Entrañan una confusión entre dos campos distintos: la sociología y la política, y parten de la idea aristocrática y feudal de que las sociedades están compuestas por grupos orgánicos –aristócratas, burgueses, y el resto– y que, por lo tanto, la representación política debe obedecer a ellos. Esto da origen a una serie de confusiones que, si bien no resuelve la Revolución francesa, sí las hace positivas. Vayamos por partes.

La idea es que el Poder Judicial es una parte de una especie de máquina que llega a un equilibrio con otras dos partes: el rey –el Ejecutivo, en términos modernos– y el Congreso o Parlamento. Proviene de que, quien lo inventó, Montesquieu, lo concibió viendo cómo las clases se componían en Inglaterra: nobles en la Cámara de los Lores, pueblo en la de los Comunes, el rey, y en el Poder Judicial la aristocracia que tenía sus estudios en leyes.

Esta idea fluye en los argumentos que han dado los magistrados de la Suprema Corte en este siglo XXI: una elección popular no atiende el virtuosismo de las eminencias en la ciencia del derecho. Lo que en el fondo están diciendo los juzgadores es que si el pueblo lo contamina con su voto, el Poder Judicial se transforma en como ellos ven al mismo pueblo: ignorante, improvisado, irresponsable, cuando no comprable.

Esto último tiene que ver con cómo ha tratado el asunto el Prian: en los estados narcos –suponemos que Sinaloa o Tamaulipas–, los criminales elegirán como jueces a los suyos. Este sesgo ideológico antipopular y antiregiones del país es justo lo que tiene al Poder Judicial de rodillas frente a los 36 millones de votantes. Lo que no discuten con seriedad los juzgadores es a quién representan en este momento.

Según ellos encarnan la justicia y el espíritu de la Constitución pero, cuando vemos sus sentencias, avisoramos un tercer representado que no es el Estado ni la justicia: los grupos de interés, las compañías extranjeras, y los mismos criminales. Ocultos en los sótanos del lobismo, están visibles en las sentencias.

Así que no importa de dónde proviene su designación, lo que interesa en el caso de estos juzgadores es su actuación en representación del Estado mexicano que, como dice la Constitución, dimana de la soberanía popular, y que ellos han corrompido a la vista de la opinión pública.

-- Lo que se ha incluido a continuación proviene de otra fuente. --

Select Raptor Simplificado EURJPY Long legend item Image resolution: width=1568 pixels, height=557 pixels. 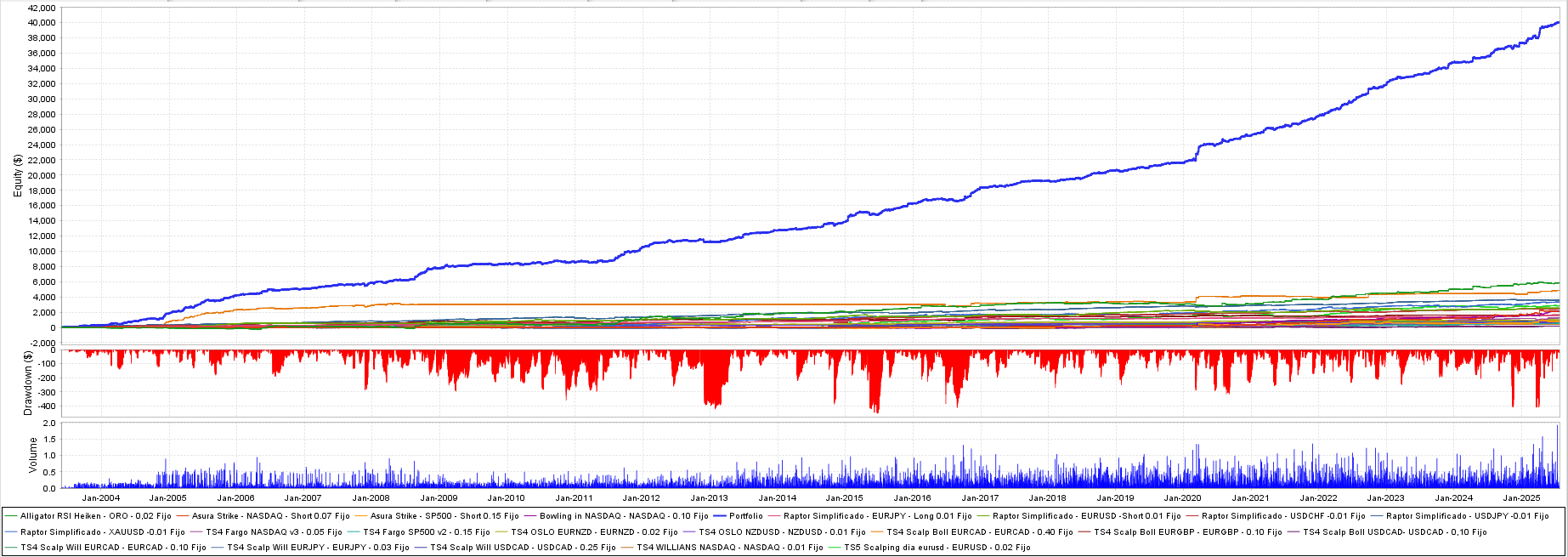point(877,516)
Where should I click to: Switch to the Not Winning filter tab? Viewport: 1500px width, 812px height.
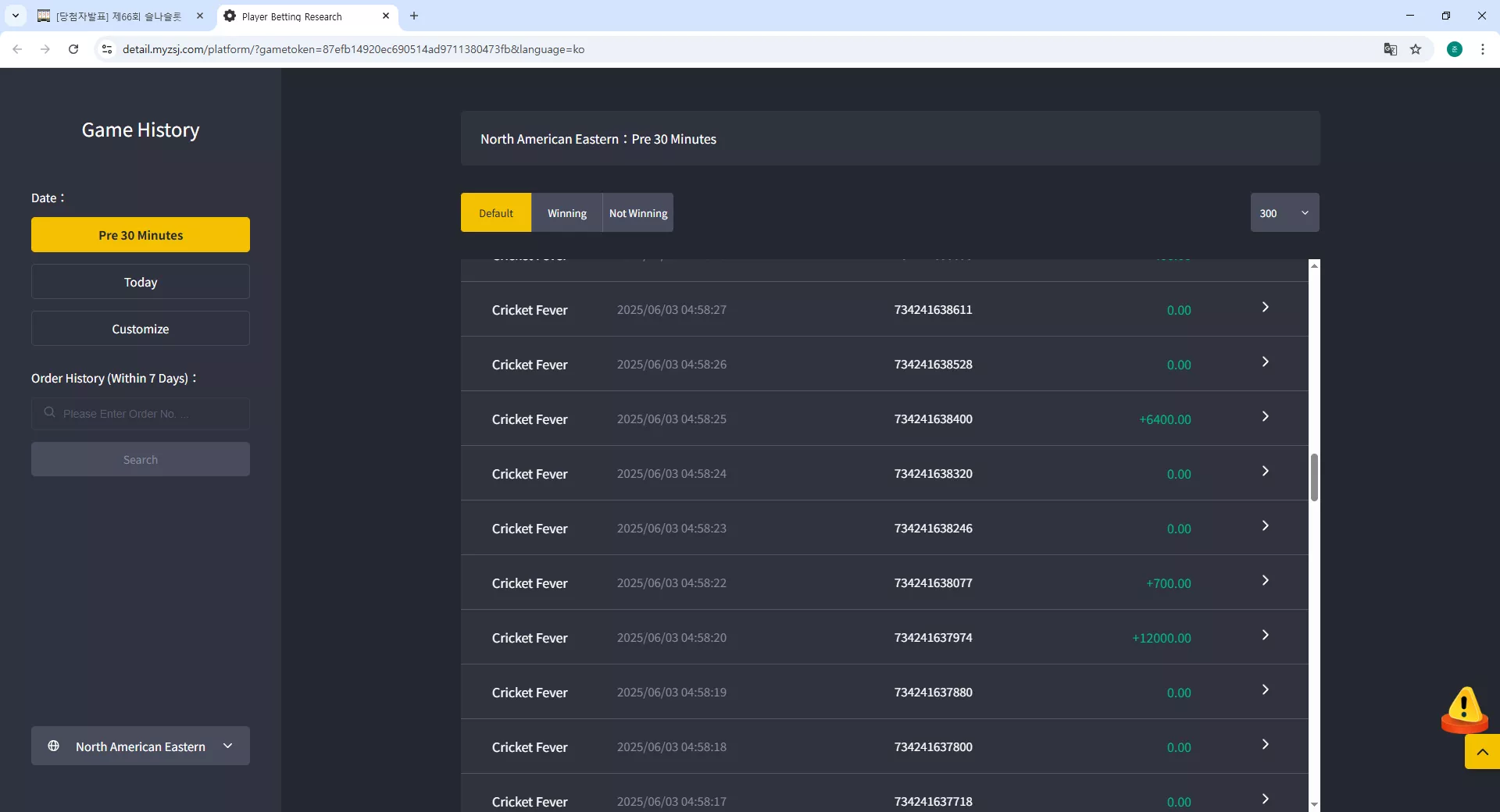pyautogui.click(x=638, y=212)
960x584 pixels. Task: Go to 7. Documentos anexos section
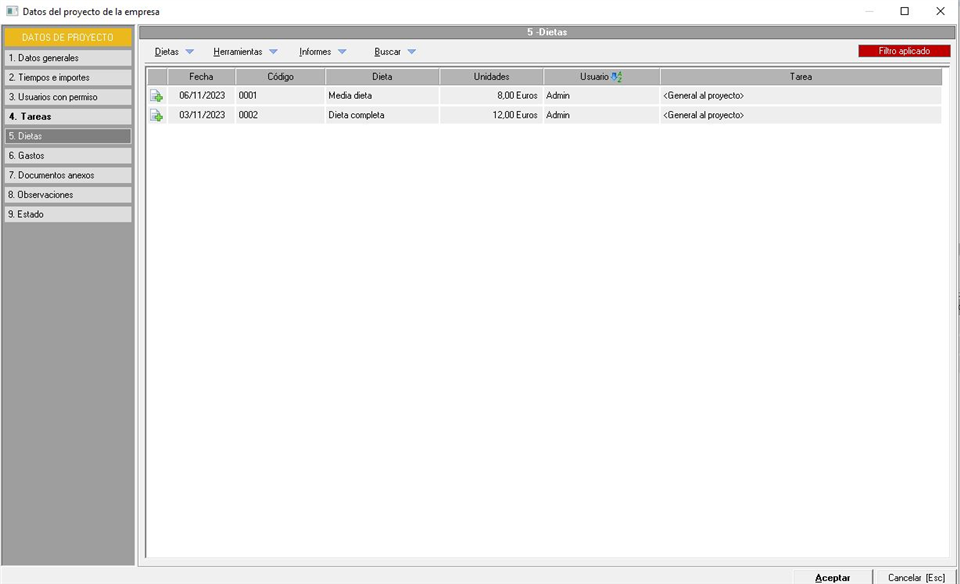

Cuando la idea de la representación política como algo sociológico pasa a Francia, en plena Revolución, el rasgo distintivo que deben tener los representantes no es el mérito ni la pertenencia a una tipología social, sino otro de carácter moral: la confianza. En un inicio, la Revolución francesa plantea un ideal de representante que salga del pueblo, que no es una categoría sociológica sino puramente política: el pueblo no prexiste a la política sino que se constituye en el ejercicio de sus libertades.

Por eso, para los revolucionarios franceses ya en el poder, no hay unos grupos sociales que deben equilibrarse entre ellos, sino un discurso sobre el interés general, la nación, el futuro colectivo compartido. A la hora de tener representantes, tienen ideologías no tipologías. Han inventado al ciudadano que no es un cuerpo individual o un grupo identitario sino una mayoría, una figuración de un futuro y un mandato bajo el que deben actuar. Le llaman soberanía popular. Bastará universalizar el sufragio para se exprese. Y el rasgo elegible en un representante no es de dónde proviene sino qué decisiones toma en el nombre del pueblo o del Estado. Es la confianza.

El momento francés es muy distinto al inglés. Éstos vienen de una guerra civil que dura casi una década y es la más sangrienta de su historia, sólo para restaurar la monarquía. Los franceses han decapitado a la monarquía y, por unos años, viven un momento de futuro colectivo. Eso compone una forma de ver a la nación como abierta a las posibilidades y no cautelosa de provocar un nuevo enfrentamiento.

Pero volvamos a la discusión actual. La división de poderes se ha convertido en una paralización tanto de las iniciativas del Ejecutivo como de las decisiones del Legislativo. El Poder Judicial en tiempos de Norma Piña ha suplantado a los otros dos poderes de la República.

Montesquieu se hubiera horrorizado, toda vez que él pensó la mesa de tres patas como un sistema en el que se vigilaran los poderes para armonizarse, no para obstaculizarse. También se escandalizaría de la noción que los juzgadores invocan con toda ligereza: somos contra-mayoritarios, es decir, que van en contra de las decisiones de los demás poderes, que son electos y cuentan con representantes populares. Ir en contra de la mayoría electa es simplemente ir a favor de la minoría oculta.

Se habla de autonomía como si esa implicara distinguirse de la mayoría, del pueblo que desconoce, confunde, ignora. Ellos dirán que es su conciencia muy ducha en la ciencia del derecho lo que los lleva a ser intérpretes de la ley escrita, una especie de aristocracia de los despachos de abogados protegidos por los dos partidos, ahora ya moribundos.

Oráculos del mensaje de una deidad que no se entiende sólo por escrito. No la confianza, sino la eminencia, una noción anti-democrática como pocas: el mérito encubre el privilegio. En el caso de nuestro Poder Judicial es hasta un privilegio familiar, ya no se diga de cenar con el PRI y el PAN.

Por eso, en nuestro debate mexicano, la confianza debería retomarse de la versión francesa de la representación. Una certidumbre que sea demostrable, que provenga, no de la fanfarronería de los títulos, sino de las sentencias a favor y no en contra del interés general. Así de simple sería la respuesta de Montesquieu y, luego, abandonaría el foro.